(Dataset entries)
Start of Block

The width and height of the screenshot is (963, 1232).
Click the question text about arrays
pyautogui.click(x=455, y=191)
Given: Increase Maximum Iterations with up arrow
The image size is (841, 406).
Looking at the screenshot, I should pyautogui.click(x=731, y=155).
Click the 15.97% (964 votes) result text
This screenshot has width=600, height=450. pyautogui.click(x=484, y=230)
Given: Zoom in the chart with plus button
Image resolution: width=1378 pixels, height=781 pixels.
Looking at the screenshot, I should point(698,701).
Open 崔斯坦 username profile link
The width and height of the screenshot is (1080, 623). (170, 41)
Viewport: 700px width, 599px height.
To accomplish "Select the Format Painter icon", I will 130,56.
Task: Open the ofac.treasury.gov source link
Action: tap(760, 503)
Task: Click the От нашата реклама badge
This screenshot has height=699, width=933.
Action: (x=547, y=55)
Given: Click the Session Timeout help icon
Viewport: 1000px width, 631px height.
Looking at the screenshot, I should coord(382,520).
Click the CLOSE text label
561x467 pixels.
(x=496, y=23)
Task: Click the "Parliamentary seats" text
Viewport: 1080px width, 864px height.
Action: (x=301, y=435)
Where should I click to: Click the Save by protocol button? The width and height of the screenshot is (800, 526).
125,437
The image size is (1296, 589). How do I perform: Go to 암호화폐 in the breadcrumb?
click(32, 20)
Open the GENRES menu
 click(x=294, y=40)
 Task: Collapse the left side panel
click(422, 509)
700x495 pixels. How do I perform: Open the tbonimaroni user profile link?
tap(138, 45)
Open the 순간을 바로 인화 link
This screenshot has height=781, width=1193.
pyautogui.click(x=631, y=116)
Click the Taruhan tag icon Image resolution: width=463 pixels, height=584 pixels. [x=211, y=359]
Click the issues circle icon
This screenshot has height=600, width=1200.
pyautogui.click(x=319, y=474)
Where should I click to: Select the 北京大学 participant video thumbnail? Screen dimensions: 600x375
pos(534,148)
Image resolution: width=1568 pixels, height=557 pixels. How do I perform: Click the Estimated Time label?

End of Block

**Instructions to follow**
Set the records above down again, exactly as they read.

**Answer below**
The width and height of the screenshot is (963, 1232).
Click the question text about arrays
pyautogui.click(x=455, y=191)
Given: Increase Maximum Iterations with up arrow
The image size is (841, 406).
Looking at the screenshot, I should pyautogui.click(x=731, y=155).
Click the 15.97% (964 votes) result text
This screenshot has width=600, height=450. pyautogui.click(x=484, y=230)
Given: Zoom in the chart with plus button
Image resolution: width=1378 pixels, height=781 pixels.
Looking at the screenshot, I should point(698,701).
Open 崔斯坦 username profile link
The width and height of the screenshot is (1080, 623). (170, 41)
Viewport: 700px width, 599px height.
To accomplish "Select the Format Painter icon", I will 130,56.
Task: Open the ofac.treasury.gov source link
Action: tap(760, 503)
Task: Click the От нашата реклама badge
This screenshot has height=699, width=933.
Action: (x=547, y=55)
Given: Click the Session Timeout help icon
Viewport: 1000px width, 631px height.
Looking at the screenshot, I should coord(382,520).
Click the CLOSE text label
561x467 pixels.
(x=496, y=23)
Task: Click the "Parliamentary seats" text
Viewport: 1080px width, 864px height.
Action: (x=301, y=435)
Where should I click to: Click the Save by protocol button? The width and height of the screenshot is (800, 526).
125,437
The image size is (1296, 589). How do I perform: Go to 암호화폐 in the breadcrumb?
click(32, 20)
Open the GENRES menu
 click(x=294, y=40)
 Task: Collapse the left side panel
click(422, 509)
700x495 pixels. How do I perform: Open the tbonimaroni user profile link?
tap(138, 45)
Open the 순간을 바로 인화 link
This screenshot has height=781, width=1193.
pyautogui.click(x=631, y=116)
Click the Taruhan tag icon Image resolution: width=463 pixels, height=584 pixels. [x=211, y=359]
Click the issues circle icon
This screenshot has height=600, width=1200.
pyautogui.click(x=319, y=474)
Where should I click to: Select the 北京大学 participant video thumbnail? Screen dimensions: 600x375
pos(534,148)
Image resolution: width=1568 pixels, height=557 pixels. How do I perform: Click the Estimated Time label?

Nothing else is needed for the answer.